# [Exercise description]
All the data should be transcribed exactly, with every line kept.

[Pixel coordinate grounding data]

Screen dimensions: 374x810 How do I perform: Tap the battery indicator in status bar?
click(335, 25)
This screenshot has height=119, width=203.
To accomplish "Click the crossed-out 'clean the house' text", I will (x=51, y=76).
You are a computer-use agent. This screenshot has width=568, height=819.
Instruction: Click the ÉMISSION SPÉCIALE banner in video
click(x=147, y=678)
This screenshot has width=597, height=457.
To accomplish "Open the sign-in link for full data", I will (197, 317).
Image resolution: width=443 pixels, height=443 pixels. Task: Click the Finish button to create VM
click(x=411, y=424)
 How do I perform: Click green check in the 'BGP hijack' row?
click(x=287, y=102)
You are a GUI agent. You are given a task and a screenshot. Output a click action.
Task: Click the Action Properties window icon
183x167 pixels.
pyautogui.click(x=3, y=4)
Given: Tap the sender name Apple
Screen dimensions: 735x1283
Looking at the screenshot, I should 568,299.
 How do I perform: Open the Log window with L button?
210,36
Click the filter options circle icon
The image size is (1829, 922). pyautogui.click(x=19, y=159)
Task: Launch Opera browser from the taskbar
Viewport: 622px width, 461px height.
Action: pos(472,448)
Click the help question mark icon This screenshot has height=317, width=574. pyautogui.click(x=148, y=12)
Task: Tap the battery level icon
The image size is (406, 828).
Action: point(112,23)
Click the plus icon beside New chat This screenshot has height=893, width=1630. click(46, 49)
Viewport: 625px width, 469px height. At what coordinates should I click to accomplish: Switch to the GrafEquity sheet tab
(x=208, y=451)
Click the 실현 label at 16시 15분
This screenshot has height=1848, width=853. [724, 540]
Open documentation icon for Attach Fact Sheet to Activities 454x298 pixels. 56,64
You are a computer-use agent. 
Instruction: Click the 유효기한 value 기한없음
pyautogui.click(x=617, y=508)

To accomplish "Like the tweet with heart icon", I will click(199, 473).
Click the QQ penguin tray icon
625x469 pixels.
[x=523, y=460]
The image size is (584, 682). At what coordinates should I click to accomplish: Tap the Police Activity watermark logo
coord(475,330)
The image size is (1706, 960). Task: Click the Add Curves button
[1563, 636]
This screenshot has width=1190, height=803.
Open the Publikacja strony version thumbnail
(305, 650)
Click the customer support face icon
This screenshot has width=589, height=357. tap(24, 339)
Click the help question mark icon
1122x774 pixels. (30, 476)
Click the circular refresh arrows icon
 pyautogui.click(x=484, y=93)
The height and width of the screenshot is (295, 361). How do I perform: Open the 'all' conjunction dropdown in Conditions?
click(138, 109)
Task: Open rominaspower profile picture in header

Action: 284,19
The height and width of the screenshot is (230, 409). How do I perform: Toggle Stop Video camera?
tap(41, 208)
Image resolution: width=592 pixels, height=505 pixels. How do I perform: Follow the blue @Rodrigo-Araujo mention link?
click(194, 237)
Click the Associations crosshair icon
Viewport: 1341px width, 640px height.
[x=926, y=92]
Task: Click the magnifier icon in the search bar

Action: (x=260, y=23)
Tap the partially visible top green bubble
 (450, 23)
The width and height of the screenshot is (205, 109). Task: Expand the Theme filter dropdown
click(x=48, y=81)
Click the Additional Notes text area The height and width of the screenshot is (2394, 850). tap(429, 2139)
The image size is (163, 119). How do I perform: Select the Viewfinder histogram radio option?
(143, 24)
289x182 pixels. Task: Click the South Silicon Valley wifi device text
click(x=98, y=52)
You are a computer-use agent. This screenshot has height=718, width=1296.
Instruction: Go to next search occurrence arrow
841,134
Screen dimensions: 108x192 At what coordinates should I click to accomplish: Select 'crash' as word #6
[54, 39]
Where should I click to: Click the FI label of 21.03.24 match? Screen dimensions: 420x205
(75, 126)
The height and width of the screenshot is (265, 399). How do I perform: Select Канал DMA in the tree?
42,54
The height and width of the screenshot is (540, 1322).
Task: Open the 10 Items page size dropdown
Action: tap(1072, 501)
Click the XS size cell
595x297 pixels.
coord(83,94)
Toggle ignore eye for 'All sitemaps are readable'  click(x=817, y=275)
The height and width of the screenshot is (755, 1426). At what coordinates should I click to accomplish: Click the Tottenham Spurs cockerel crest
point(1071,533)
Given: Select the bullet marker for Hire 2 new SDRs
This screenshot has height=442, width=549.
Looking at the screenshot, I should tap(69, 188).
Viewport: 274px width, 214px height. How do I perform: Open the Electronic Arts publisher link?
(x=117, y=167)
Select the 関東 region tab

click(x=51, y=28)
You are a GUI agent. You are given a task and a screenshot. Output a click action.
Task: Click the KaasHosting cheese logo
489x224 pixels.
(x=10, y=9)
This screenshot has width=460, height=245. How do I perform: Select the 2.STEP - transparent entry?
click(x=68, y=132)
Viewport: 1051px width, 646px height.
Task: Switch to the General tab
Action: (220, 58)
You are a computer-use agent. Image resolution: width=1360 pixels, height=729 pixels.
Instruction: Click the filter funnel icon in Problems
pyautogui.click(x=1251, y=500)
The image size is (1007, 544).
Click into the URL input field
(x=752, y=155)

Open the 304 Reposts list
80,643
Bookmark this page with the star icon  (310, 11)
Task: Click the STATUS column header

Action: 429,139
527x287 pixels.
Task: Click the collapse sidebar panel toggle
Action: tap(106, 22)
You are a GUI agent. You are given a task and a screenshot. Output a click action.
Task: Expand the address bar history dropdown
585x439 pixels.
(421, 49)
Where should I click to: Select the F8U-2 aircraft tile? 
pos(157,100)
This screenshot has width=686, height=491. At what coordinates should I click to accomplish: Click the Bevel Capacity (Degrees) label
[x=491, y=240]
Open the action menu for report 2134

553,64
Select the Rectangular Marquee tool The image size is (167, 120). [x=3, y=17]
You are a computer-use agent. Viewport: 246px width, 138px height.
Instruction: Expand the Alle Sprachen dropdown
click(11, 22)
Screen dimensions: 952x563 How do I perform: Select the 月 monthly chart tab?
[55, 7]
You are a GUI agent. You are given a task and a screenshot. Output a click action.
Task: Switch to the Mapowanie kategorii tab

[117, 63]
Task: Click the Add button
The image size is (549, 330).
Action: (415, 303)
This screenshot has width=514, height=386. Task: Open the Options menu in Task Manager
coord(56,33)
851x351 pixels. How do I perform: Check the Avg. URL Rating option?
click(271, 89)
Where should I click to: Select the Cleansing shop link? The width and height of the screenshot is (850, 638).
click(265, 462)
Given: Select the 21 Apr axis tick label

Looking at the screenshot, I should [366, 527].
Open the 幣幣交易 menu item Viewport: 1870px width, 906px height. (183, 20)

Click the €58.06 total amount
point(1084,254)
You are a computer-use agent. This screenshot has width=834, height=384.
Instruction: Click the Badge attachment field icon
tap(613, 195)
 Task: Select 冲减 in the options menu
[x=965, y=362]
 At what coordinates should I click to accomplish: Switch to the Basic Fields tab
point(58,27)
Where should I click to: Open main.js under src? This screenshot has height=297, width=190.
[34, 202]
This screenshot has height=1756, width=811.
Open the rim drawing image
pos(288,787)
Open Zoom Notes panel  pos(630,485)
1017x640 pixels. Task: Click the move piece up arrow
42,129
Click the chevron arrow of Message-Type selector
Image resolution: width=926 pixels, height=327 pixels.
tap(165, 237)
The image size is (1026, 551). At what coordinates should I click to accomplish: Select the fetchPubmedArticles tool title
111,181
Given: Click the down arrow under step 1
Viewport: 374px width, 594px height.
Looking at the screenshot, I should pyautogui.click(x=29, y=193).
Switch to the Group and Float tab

# [Response box]
Screen dimensions: 374x810 How do I perform: Tap the battery indicator in status bar?
click(335, 25)
This screenshot has height=119, width=203.
To accomplish "Click the crossed-out 'clean the house' text", I will (x=51, y=76).
You are a computer-use agent. This screenshot has width=568, height=819.
Instruction: Click the ÉMISSION SPÉCIALE banner in video
click(x=147, y=678)
This screenshot has width=597, height=457.
To accomplish "Open the sign-in link for full data", I will (197, 317).
Image resolution: width=443 pixels, height=443 pixels. Task: Click the Finish button to create VM
click(x=411, y=424)
 How do I perform: Click green check in the 'BGP hijack' row?
click(x=287, y=102)
You are a GUI agent. You are given a task and a screenshot. Output a click action.
Task: Click the Action Properties window icon
183x167 pixels.
pyautogui.click(x=3, y=4)
Given: Tap the sender name Apple
Screen dimensions: 735x1283
Looking at the screenshot, I should 568,299.
 How do I perform: Open the Log window with L button?
210,36
Click the filter options circle icon
The image size is (1829, 922). pyautogui.click(x=19, y=159)
Task: Launch Opera browser from the taskbar
Viewport: 622px width, 461px height.
Action: pos(472,448)
Click the help question mark icon This screenshot has height=317, width=574. pyautogui.click(x=148, y=12)
Task: Tap the battery level icon
The image size is (406, 828).
Action: point(112,23)
Click the plus icon beside New chat This screenshot has height=893, width=1630. click(46, 49)
Viewport: 625px width, 469px height. At what coordinates should I click to accomplish: Switch to the GrafEquity sheet tab
(x=208, y=451)
Click the 실현 label at 16시 15분
This screenshot has height=1848, width=853. [724, 540]
Open documentation icon for Attach Fact Sheet to Activities 454x298 pixels. 56,64
You are a computer-use agent. 
Instruction: Click the 유효기한 value 기한없음
pyautogui.click(x=617, y=508)

To accomplish "Like the tweet with heart icon", I will click(199, 473).
Click the QQ penguin tray icon
625x469 pixels.
[x=523, y=460]
The image size is (584, 682). At what coordinates should I click to accomplish: Tap the Police Activity watermark logo
coord(475,330)
The image size is (1706, 960). Task: Click the Add Curves button
[1563, 636]
This screenshot has width=1190, height=803.
Open the Publikacja strony version thumbnail
(305, 650)
Click the customer support face icon
This screenshot has width=589, height=357. tap(24, 339)
Click the help question mark icon
1122x774 pixels. (30, 476)
Click the circular refresh arrows icon
 pyautogui.click(x=484, y=93)
The height and width of the screenshot is (295, 361). How do I perform: Open the 'all' conjunction dropdown in Conditions?
click(138, 109)
Task: Open rominaspower profile picture in header

Action: 284,19
The height and width of the screenshot is (230, 409). How do I perform: Toggle Stop Video camera?
tap(41, 208)
Image resolution: width=592 pixels, height=505 pixels. How do I perform: Follow the blue @Rodrigo-Araujo mention link?
click(194, 237)
Click the Associations crosshair icon
Viewport: 1341px width, 640px height.
[x=926, y=92]
Task: Click the magnifier icon in the search bar

Action: (x=260, y=23)
Tap the partially visible top green bubble
 (450, 23)
The width and height of the screenshot is (205, 109). Task: Expand the Theme filter dropdown
click(x=48, y=81)
Click the Additional Notes text area The height and width of the screenshot is (2394, 850). tap(429, 2139)
The image size is (163, 119). How do I perform: Select the Viewfinder histogram radio option?
(143, 24)
289x182 pixels. Task: Click the South Silicon Valley wifi device text
click(x=98, y=52)
You are a computer-use agent. This screenshot has height=718, width=1296.
Instruction: Go to next search occurrence arrow
841,134
Screen dimensions: 108x192 At what coordinates should I click to accomplish: Select 'crash' as word #6
[54, 39]
Where should I click to: Click the FI label of 21.03.24 match? Screen dimensions: 420x205
(75, 126)
The height and width of the screenshot is (265, 399). How do I perform: Select Канал DMA in the tree?
42,54
The height and width of the screenshot is (540, 1322).
Task: Open the 10 Items page size dropdown
Action: tap(1072, 501)
Click the XS size cell
595x297 pixels.
coord(83,94)
Toggle ignore eye for 'All sitemaps are readable'  click(x=817, y=275)
The height and width of the screenshot is (755, 1426). At what coordinates should I click to accomplish: Click the Tottenham Spurs cockerel crest
point(1071,533)
Given: Select the bullet marker for Hire 2 new SDRs
This screenshot has height=442, width=549.
Looking at the screenshot, I should tap(69, 188).
Viewport: 274px width, 214px height. How do I perform: Open the Electronic Arts publisher link?
(x=117, y=167)
Select the 関東 region tab

click(x=51, y=28)
You are a GUI agent. You are given a task and a screenshot. Output a click action.
Task: Click the KaasHosting cheese logo
489x224 pixels.
(x=10, y=9)
This screenshot has width=460, height=245. How do I perform: Select the 2.STEP - transparent entry?
click(x=68, y=132)
Viewport: 1051px width, 646px height.
Task: Switch to the General tab
Action: (220, 58)
You are a computer-use agent. Image resolution: width=1360 pixels, height=729 pixels.
Instruction: Click the filter funnel icon in Problems
pyautogui.click(x=1251, y=500)
The image size is (1007, 544).
Click into the URL input field
(x=752, y=155)

Open the 304 Reposts list
80,643
Bookmark this page with the star icon  (310, 11)
Task: Click the STATUS column header

Action: 429,139
527x287 pixels.
Task: Click the collapse sidebar panel toggle
Action: tap(106, 22)
You are a GUI agent. You are given a task and a screenshot. Output a click action.
Task: Expand the address bar history dropdown
585x439 pixels.
(421, 49)
Where should I click to: Select the F8U-2 aircraft tile? 
pos(157,100)
This screenshot has width=686, height=491. At what coordinates should I click to accomplish: Click the Bevel Capacity (Degrees) label
[x=491, y=240]
Open the action menu for report 2134

553,64
Select the Rectangular Marquee tool The image size is (167, 120). [x=3, y=17]
You are a computer-use agent. Viewport: 246px width, 138px height.
Instruction: Expand the Alle Sprachen dropdown
click(11, 22)
Screen dimensions: 952x563 How do I perform: Select the 月 monthly chart tab?
[55, 7]
You are a GUI agent. You are given a task and a screenshot. Output a click action.
Task: Switch to the Mapowanie kategorii tab

[117, 63]
Task: Click the Add button
The image size is (549, 330).
Action: (415, 303)
This screenshot has width=514, height=386. Task: Open the Options menu in Task Manager
coord(56,33)
851x351 pixels. How do I perform: Check the Avg. URL Rating option?
click(271, 89)
Where should I click to: Select the Cleansing shop link? The width and height of the screenshot is (850, 638).
click(265, 462)
Given: Select the 21 Apr axis tick label

Looking at the screenshot, I should [366, 527].
Open the 幣幣交易 menu item Viewport: 1870px width, 906px height. (183, 20)

Click the €58.06 total amount
point(1084,254)
You are a computer-use agent. This screenshot has width=834, height=384.
Instruction: Click the Badge attachment field icon
tap(613, 195)
 Task: Select 冲减 in the options menu
[x=965, y=362]
 At what coordinates should I click to accomplish: Switch to the Basic Fields tab
point(58,27)
Where should I click to: Open main.js under src? This screenshot has height=297, width=190.
[34, 202]
This screenshot has height=1756, width=811.
Open the rim drawing image
pos(288,787)
Open Zoom Notes panel  pos(630,485)
1017x640 pixels. Task: Click the move piece up arrow
42,129
Click the chevron arrow of Message-Type selector
Image resolution: width=926 pixels, height=327 pixels.
tap(165, 237)
The image size is (1026, 551). At what coordinates should I click to accomplish: Select the fetchPubmedArticles tool title
111,181
Given: Click the down arrow under step 1
Viewport: 374px width, 594px height.
Looking at the screenshot, I should pyautogui.click(x=29, y=193).
Switch to the Group and Float tab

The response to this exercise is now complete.